Straight Yin Yangin'

They even said that the boys head is on the girls belly.  CUTE ALERT

It is pretty cool, although every once in a while I wish they were squished more, because they will kick me in the pelvis and in the ribs at the same time. I really love that. I just have to straighten my body and hope it stops.

I'm not sure this is a sensation that I really want to remember, or to happen again. It is pretty intense.

So, with baby girl (yeah we know her name, no we're not telling) being breech it looks like unless she flips it will be an automatic C-Section.  The doctors didn't say she couldn't flip, but they didn't tell me to hold out hope for it either. I'm thinking she has run out of room, but anything can happen! Nothing is final! We will just pray for her to flip, and if she doesn't then it was the way my birth was supposed to happen, and that is just fine with me.

Although I am all about birthing the natural way, and if baby girl flips I will do that if I can, I have to say that having a scheduled C-Section doesn't actually sound that bad either.  What I am most afraid of going into labor is all of the unknowns.

How long is it going to take? Back labor? 36 hours? Epidural? No Epidural? Ripping? Episiotomy? Pushing forever? What if, what if, what if.

With a C-Section, although it is a surgery and I will have to recover, I kinda know what to expect.
Go in this room, put on this gown, we're giving you this drug, it will be over at this time, you will recover in this amount of time, etc.

I know, nothing is the same for everyone, but I feel ok with either way of birthing my babies. Whatever is the most safe for them and for me.

I am NOT wrapped up in the "This is the best way to give labor, other ways are not" mentality. As long as I have my 2 babies safe in my arms, they can come whatever way they want. I really hope I am never caught judging another woman's labor. YUCK. Not my story, not my place to talk about it.
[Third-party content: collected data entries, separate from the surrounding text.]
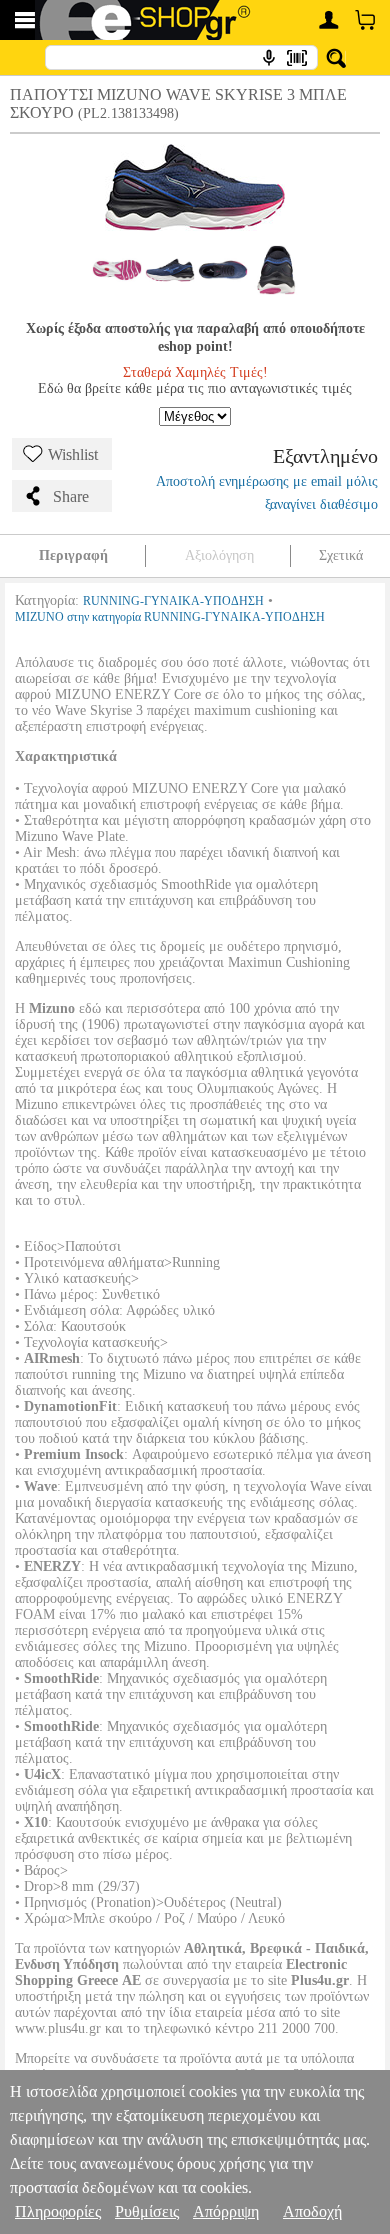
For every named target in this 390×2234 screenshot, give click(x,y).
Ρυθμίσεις (147, 2211)
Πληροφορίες (58, 2211)
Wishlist (73, 454)
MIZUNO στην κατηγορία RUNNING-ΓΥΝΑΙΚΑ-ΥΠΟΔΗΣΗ (170, 617)
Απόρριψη (226, 2211)
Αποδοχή (312, 2211)
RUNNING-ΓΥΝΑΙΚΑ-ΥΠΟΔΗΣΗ (173, 601)
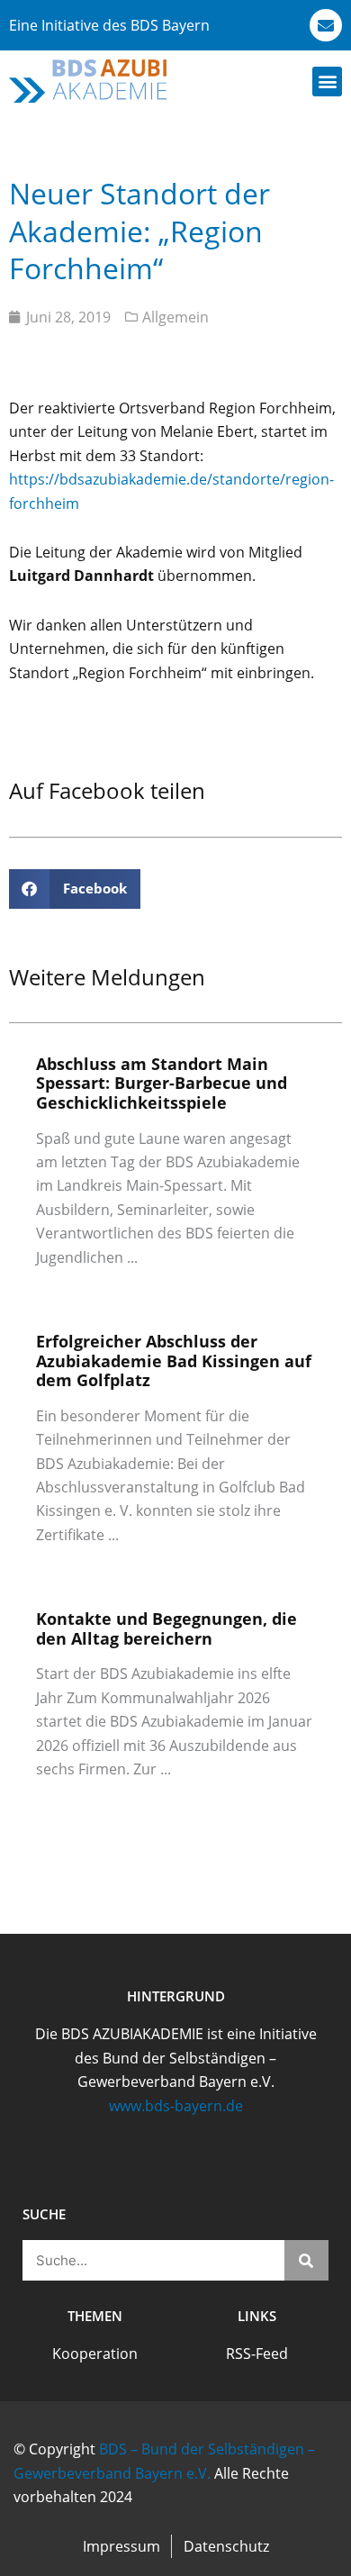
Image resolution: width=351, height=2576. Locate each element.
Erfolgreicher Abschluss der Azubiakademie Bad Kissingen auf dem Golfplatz (173, 1360)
It causes so much unnecessary damage to comment on (criticize) labor and motherhood.  Let's be honest, it's going to be hard and we're all going to do it a different way. There.

Hey, I'm having a contraction right now!

Just a braxton hicks...don't worry.

So, basically, babies could come anytime now. They are totally full grown and safe to come out. In about a week and a half I will be full term, and anytime after that is a bonus.

If I go into labor, they will check to see if she's still breech. If she is we'll go ahead into the operating room. If not, we labor.  Please just pray that it is safe, not stressful, and the babies get everything they need to come with me as soon as they can.

I can't wait to introduce them by name!

I'm contracting again! It has been longer for me though, then for you reading this. I stopped to watch an Ellen youtube video and cry. That's real life. Thanks for reading!